Finding an appropriate architecture
The construction of a reliable simulation environment essentially corresponds to a multi-variate time series forecasting problem, a problem that also occurs e.g. in the context of financial time series and has been researched for many years. In the current project, inspiration is drawn from the state-of-the-art of these developments. In a first phase, the optimal hyper-parameters (number of layers, learning rate etc.) are identified for a stacked long-short term memory network (LSTM) that forecasts the boat state for the next 10 seconds in a resolution of Hz. This optimisation relies on Bayesian optimisation, which presents a number of advantages, among which its efficiency for the relatively high-dimensional hyperparameter search at hand.

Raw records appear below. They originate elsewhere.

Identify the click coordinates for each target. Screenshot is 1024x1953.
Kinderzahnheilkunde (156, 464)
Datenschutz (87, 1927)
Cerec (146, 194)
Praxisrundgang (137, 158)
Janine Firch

This stacked LSTM receives as input the sensor data of the 60 seconds that precede the prediction time window. In the first phase that is currently underway, the model is trained to minimize the mean absolute error of the predictions, all of them being weighted equally. In an extension, this could be improved by weighting the losses of the different prediction time steps and of the different features differently, e.g. to incentivize more accurate results for the first time step, while later predictions could be of less importance. Indeed, upon reaching that point, the sea state might have changed strongly anyway.
Inspecting different time windows
In a second phase to follow suit, the optimised model is provided different lengths of input data, e.g. 120 seconds of sensor data instead of 60 seconds, which allows us to study the effect of the time window’s length on the model’s accuracy for each prediction and each feature. Indeed, the boat’s state is subject to different dynamics whose variations take place at different frequencies. As an example, one can roughly assume that wave movements are repeated every 10 seconds, while wind speed might only vary in a given range during minutes. In this light, it is expected that the prediction accuracy critically depends on the length of the time window that’s provided to the model.
Building an ensemble
With this experience at hand, the third phase is commenced, namely the training of different models with the same optimised hyper parameters, but with time windows of different lengths as inputs. These models are then combined in an ensemble to together predict the state of the boat for the next 10 seconds, with the output of the ensemble corresponding to the weighted average of the individual model outputs. In a first approach, the same weighting and ensemble architecture is used as proposed by Xia et al. for another prediction problem.
In a subsequent phase, this exact same approach will be applied to more sophisticated models, namely CNN bidirectional LSTMs that have proven their performance for many forecasting tasks. Finally, this allows to provide a reliable simulation environment to train ML algorithms to sail intelligently, and eventually outperform today’s autopilots.